I’ll just go ahead and tell you here that Mummer is my favorite XTC album, although I wouldn’t argue that it’s their best. Perhaps not coincidentally, it boasts three outstanding Moulding tunes, two of which appear on this list. (I do enjoy “In Loving Memory of a Name” but not enough to make the cut.)
“Wonderland” introduces the more subdued, pastoral sound that dominated the record and was particularly effective for following the thumping, electric eccentricity of Partridge’s “Beating of Hearts.” In fact, Moulding’s bass — if it’s here it all — is largely jettisoned in favor of co-producer Steve Nye’s mini-korg.

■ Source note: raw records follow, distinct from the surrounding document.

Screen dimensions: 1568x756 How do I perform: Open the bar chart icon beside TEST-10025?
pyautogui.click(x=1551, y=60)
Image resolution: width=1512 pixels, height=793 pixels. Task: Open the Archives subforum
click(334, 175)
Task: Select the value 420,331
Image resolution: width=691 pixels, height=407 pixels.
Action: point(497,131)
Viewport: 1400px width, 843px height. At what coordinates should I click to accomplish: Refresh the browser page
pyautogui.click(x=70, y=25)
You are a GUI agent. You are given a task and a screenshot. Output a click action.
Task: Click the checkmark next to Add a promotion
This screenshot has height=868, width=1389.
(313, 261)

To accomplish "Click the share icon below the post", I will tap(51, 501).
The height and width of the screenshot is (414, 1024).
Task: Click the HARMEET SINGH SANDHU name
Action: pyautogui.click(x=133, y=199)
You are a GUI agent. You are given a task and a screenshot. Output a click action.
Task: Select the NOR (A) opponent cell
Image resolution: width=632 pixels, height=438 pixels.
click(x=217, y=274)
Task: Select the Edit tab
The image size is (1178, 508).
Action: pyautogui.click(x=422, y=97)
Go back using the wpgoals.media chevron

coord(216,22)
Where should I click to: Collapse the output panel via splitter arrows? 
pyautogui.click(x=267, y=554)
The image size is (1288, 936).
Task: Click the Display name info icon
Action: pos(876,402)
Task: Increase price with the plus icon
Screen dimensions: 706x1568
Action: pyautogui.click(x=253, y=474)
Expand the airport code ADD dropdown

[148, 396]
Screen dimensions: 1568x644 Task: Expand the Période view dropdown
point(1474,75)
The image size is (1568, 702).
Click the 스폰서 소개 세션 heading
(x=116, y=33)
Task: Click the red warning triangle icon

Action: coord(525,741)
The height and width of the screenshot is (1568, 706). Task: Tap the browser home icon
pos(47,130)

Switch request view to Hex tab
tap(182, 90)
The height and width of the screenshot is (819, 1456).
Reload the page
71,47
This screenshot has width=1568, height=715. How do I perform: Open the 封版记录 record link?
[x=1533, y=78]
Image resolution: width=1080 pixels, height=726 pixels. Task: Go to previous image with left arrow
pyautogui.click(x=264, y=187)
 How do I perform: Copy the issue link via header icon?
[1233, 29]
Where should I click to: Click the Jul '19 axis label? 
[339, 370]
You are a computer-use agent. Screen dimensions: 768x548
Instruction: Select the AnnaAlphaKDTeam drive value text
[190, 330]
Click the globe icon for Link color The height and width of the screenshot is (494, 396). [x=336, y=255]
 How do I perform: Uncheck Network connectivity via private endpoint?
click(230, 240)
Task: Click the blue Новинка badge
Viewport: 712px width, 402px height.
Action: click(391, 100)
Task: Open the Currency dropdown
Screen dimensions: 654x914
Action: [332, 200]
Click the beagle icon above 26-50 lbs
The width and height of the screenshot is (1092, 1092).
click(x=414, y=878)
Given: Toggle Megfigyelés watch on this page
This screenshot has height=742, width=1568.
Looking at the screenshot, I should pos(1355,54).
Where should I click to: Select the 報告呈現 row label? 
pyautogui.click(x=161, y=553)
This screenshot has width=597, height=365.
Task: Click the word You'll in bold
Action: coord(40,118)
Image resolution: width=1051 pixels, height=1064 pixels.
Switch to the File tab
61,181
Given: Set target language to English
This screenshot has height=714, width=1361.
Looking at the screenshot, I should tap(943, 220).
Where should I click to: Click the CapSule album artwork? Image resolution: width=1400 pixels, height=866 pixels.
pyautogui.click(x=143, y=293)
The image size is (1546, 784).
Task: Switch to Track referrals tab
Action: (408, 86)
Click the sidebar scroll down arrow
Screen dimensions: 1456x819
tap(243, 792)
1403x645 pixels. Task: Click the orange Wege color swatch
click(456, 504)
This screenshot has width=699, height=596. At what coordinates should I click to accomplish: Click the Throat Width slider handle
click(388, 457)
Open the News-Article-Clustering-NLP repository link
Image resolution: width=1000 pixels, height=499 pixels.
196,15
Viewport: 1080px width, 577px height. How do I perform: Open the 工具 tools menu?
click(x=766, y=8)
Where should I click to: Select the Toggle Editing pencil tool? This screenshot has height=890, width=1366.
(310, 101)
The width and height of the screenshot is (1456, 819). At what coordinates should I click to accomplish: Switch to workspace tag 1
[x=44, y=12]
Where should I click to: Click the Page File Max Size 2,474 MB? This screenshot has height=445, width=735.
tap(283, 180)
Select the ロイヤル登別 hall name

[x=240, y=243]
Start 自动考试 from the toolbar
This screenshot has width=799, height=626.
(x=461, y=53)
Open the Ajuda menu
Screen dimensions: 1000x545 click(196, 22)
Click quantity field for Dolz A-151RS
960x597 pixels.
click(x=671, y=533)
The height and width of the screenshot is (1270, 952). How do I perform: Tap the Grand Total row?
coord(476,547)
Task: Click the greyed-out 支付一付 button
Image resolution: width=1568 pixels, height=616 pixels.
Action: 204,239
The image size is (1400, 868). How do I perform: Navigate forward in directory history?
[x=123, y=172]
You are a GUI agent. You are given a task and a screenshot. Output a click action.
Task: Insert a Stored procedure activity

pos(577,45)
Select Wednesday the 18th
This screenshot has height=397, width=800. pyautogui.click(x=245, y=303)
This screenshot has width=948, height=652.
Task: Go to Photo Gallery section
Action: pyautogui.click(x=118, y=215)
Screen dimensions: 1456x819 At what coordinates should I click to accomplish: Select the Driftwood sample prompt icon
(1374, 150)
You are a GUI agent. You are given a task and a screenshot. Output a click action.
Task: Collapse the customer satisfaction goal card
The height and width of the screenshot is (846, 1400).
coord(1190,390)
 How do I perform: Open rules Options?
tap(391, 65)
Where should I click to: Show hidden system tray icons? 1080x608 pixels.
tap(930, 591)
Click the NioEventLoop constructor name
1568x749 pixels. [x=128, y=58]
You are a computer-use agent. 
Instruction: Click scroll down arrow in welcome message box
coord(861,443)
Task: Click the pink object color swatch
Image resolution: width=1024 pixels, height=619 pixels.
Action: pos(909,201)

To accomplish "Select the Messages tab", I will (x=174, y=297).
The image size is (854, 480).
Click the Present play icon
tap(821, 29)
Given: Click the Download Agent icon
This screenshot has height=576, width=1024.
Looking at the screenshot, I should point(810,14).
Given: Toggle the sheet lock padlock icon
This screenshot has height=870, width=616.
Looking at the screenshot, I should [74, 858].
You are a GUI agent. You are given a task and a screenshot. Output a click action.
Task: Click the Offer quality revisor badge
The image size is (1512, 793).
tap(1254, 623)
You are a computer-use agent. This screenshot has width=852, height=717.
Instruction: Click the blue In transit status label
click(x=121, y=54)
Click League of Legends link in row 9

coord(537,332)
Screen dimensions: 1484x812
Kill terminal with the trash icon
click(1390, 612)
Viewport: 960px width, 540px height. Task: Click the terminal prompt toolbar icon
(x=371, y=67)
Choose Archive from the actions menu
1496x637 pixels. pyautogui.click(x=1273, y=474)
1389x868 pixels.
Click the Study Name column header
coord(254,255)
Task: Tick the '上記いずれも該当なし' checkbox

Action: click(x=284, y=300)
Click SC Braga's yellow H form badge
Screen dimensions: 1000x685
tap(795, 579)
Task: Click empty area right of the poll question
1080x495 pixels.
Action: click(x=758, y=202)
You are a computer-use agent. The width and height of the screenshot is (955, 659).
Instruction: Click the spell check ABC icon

This song is also the demarcation point between Moulding’s earlier, comparably primal songwriting efforts and the more meticulous, beautifully melodic work to follow. The video is worth seeking out on YouTube but beware the subpar audio quality you’ll likely encounter.
#5. “Deliver Us from the Elements” (from Mummer, 1983)
And then, on the completely opposite end of the spectrum, is this. While there are certainly harder rocking songs in XTC’s catalog than “Deliver Us from the Elements,” I’m not sure if there is a more sinister one. Moulding’s rather apocalyptic lyrics and the crashing, doom-laden choruses make a formidable pairing. The rather bleak, chaotic outro is legitimately unnerving and is a strange capper to a great song.
Moulding contributed just a pair of songs to The Big Express, but sometimes it’s quality over quantity, right? The arrangement is fairly straightforward, although the band’s increasing skill in the studio — they had retired from touring in ’82 due to Andy Partridge’s incapacitating stage fright — adds a layer of density that makes a great song even better. Most importantly, this may be Moulding’s finest lyrical effort — it’s a vivid and colorful jazz-tinged portrait of days gone by.
XTC devotees may be surprised that I only picked one of Colin’s songs from the Skylarking album. The fact is that I find a lot of that record a little too fussy, which may have more to do with Todd Rundgren’s production than anything else. But its lasting popularity can’t be denied, and Moulding must receive a lot of credit for that. He did compose nearly half of the album’s tracks after all.
“Sacrificial Bonfire,” which closed out the album originally (see Wikipedia for more on that), may just be the most English-sounding song XTC ever recorded. How strange, then, that it was produced by an American and recorded in the U.S. Either way, it makes me want to head to the nearest Renaissance Faire.
Actually no, it doesn’t. Those things are weird. But this is a great song.
Few bands have pulled off the neo-psychedelic sound as dexterously as XTC, who recorded two such albums in the ’80s as the Dukes of Stratosphear. The latter effort, Psonic Psunspot, explodes with the mid-’60s era Hollies psychedelic pop nugget “Vanishing Girl,” written by Moulding under the nom de guerre of The Red Curtain. This song and “Bike Ride to the Moon,” written by Sir John Johns (Partridge) are far and away the two best from the Dukes project. Turn on, tune in, and drop out, man!
#9. “King for a Day” (from Oranges & Lemons, 1989)
I really don’t have a lot to say about this one. It’s simply effortless and outstanding. This is how pop at its finest sounds.
As a super-special bonus, here’s an extremely rare clip of XTC performing the song live on The David Letterman Show. I’m sure Colin wishes he had a do-over on that haircut, but it was the late ’80s so he gets a pass.
Unfortunately, a dispute between XTC and Virgin Records meant that Nonsuch would be their last album for seven years. Luckily it was so strong it was almost enough to hold fans over the entire time. “My Bird Performs” is a deceptively simple slice of chamber pop that would’ve sounded shockingly out of step coming from any other band in the early ’90s but XTC.
I’ve heard it said that XTC was God’s attempt to make up for the Beatles breaking up, and on this song I believe it.